(PROVIDED DATA)

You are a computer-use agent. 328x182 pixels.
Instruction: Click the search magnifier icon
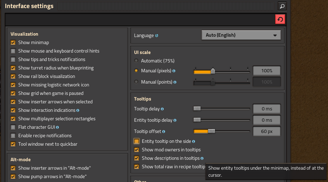click(282, 6)
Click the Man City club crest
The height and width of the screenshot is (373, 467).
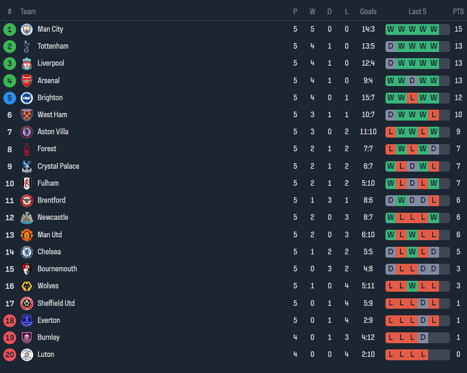click(x=26, y=29)
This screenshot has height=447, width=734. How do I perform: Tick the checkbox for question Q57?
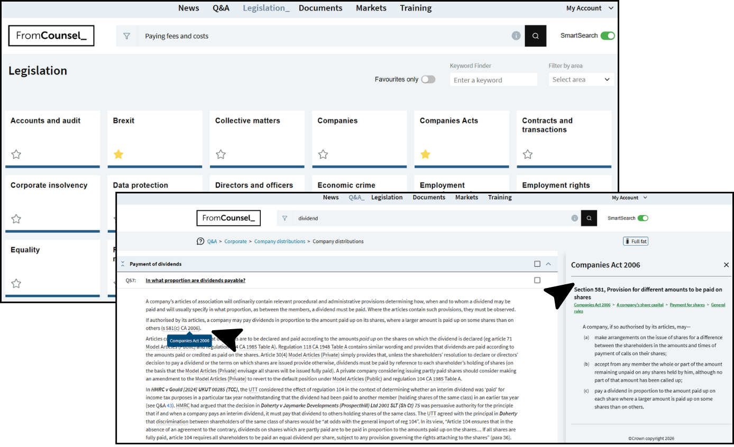click(x=537, y=281)

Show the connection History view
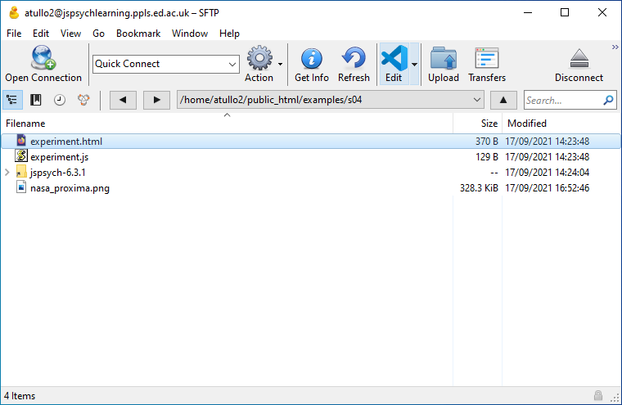[x=60, y=100]
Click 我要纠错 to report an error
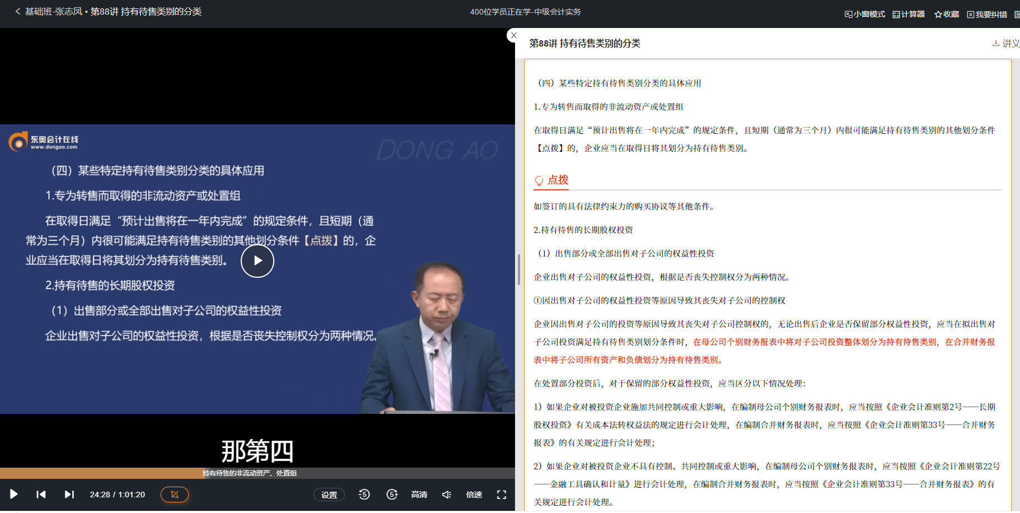 point(987,14)
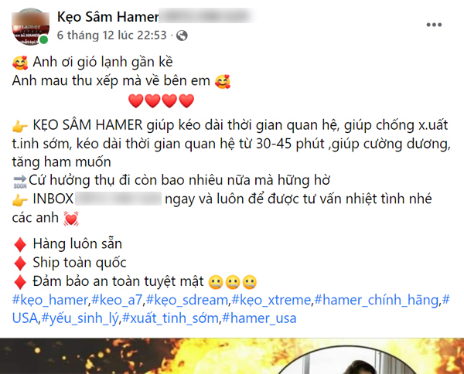Click the green online status dot
The height and width of the screenshot is (374, 464).
point(44,39)
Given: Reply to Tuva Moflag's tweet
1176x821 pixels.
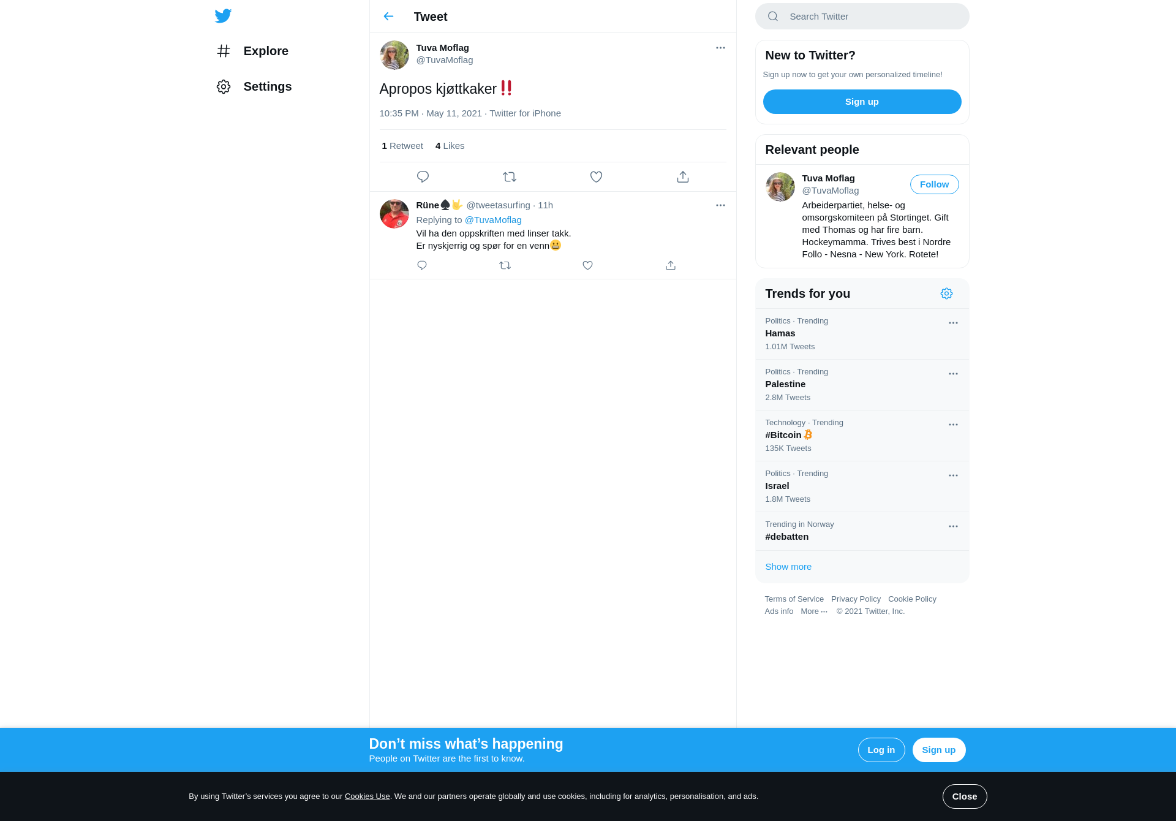Looking at the screenshot, I should [x=423, y=177].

(End PROVIDED DATA)

— PROBLEM REQUIREMENTS —
Starting at the line with "Click the Man City club crest", write out every line exactly through the final line of the records above, both included, and skip the pictures.

— TASK OUTPUT —
Click the Man City club crest
The height and width of the screenshot is (373, 467).
click(x=26, y=29)
This screenshot has height=447, width=734. How do I perform: Tick the checkbox for question Q57?
click(x=537, y=281)

Show the connection History view
[x=60, y=100]
Click 我要纠错 to report an error
 point(987,14)
Click the green online status dot
The height and width of the screenshot is (374, 464).
point(44,39)
Given: Reply to Tuva Moflag's tweet
1176x821 pixels.
Looking at the screenshot, I should [x=423, y=177].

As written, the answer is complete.